■ TEXT BLOCK:
-------
A Guide to Lyric Essay Writing: 4 Evocative Essays and Prompts to Learn From
Poets can learn a lot from blurring genres. Whether getting inspiration from fiction proves effective in building characters or song-writing provides a musical tone, poetry intersects with a broader literary landscape. This shines through especially in lyric essays, a form that has inspired articles from the Poetry Foundation and Purdue Writing Lab, as well as become the concept for a 2015 anthology titled We Might as Well Call it the Lyric Essay.
Put simply, the lyric essay is a hybrid, creative nonfiction form that combines the rich figurative language of poetry with the longer-form analysis and narrative of essay or memoir. Oftentimes, it emerges as a way to explore a big-picture idea with both imagery and rigor. These four examples provide an introduction to the writing style, as well as spotlight tips for creating your own.
1. Draft a “braided essay,” like Michelle Zauner in this excerpt from Crying in H Mart.
-------
■ PROMPT A:
For each statement, say yes or no to whether it agrees with the lyric essay guide, and quote the exact words of the guide that decide it. (i) The anthology We Might as Well Call it the Lyric Essay appeared in 2015. (ii) The lyric essay is described as a form of fiction. (iii) The guide offers five examples of the writing style.
■ PROMPT B:
List every source or publication that the lyric essay guide names as having been inspired by the lyric essay form.
The lines that come after this point are separate material, unconnected to the lyric essay guide.

■ INPUT DATA:
-------
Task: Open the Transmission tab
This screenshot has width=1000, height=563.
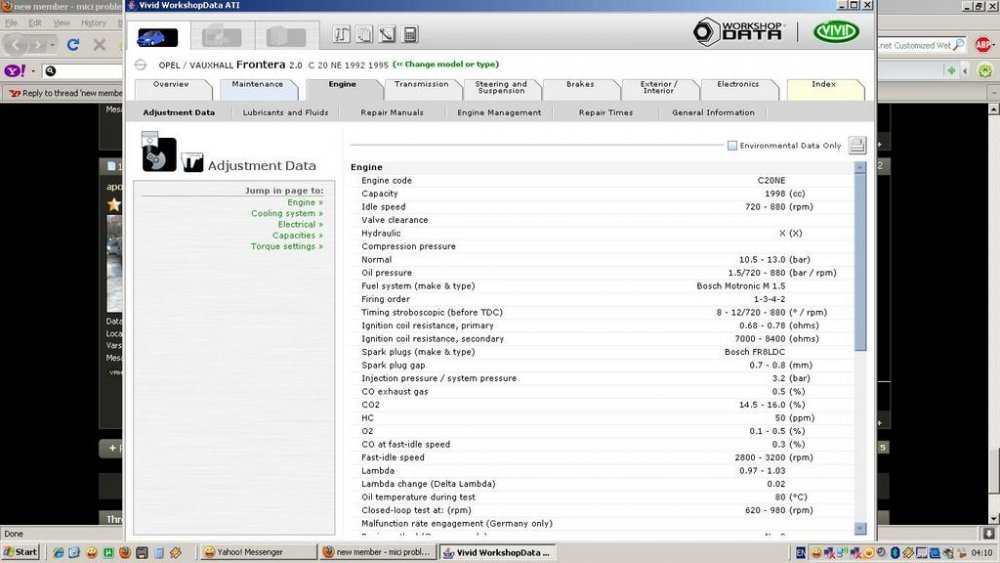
-------
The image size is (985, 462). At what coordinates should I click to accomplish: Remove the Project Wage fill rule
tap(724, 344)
-------
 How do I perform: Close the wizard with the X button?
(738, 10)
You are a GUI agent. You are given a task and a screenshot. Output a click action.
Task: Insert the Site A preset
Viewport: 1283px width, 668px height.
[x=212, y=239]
-------
■ EXERCISE RESULT A:
(i) Yes: "a 2015 anthology titled We Might as Well Call it the Lyric Essay"
(ii) No: "the lyric essay is a hybrid, creative nonfiction form"
(iii) No: "These four examples provide an introduction to the writing style"

■ EXERCISE RESULT B:
- Articles from the Poetry Foundation
- Articles from Purdue Writing Lab
- The 2015 anthology titled We Might as Well Call it the Lyric Essay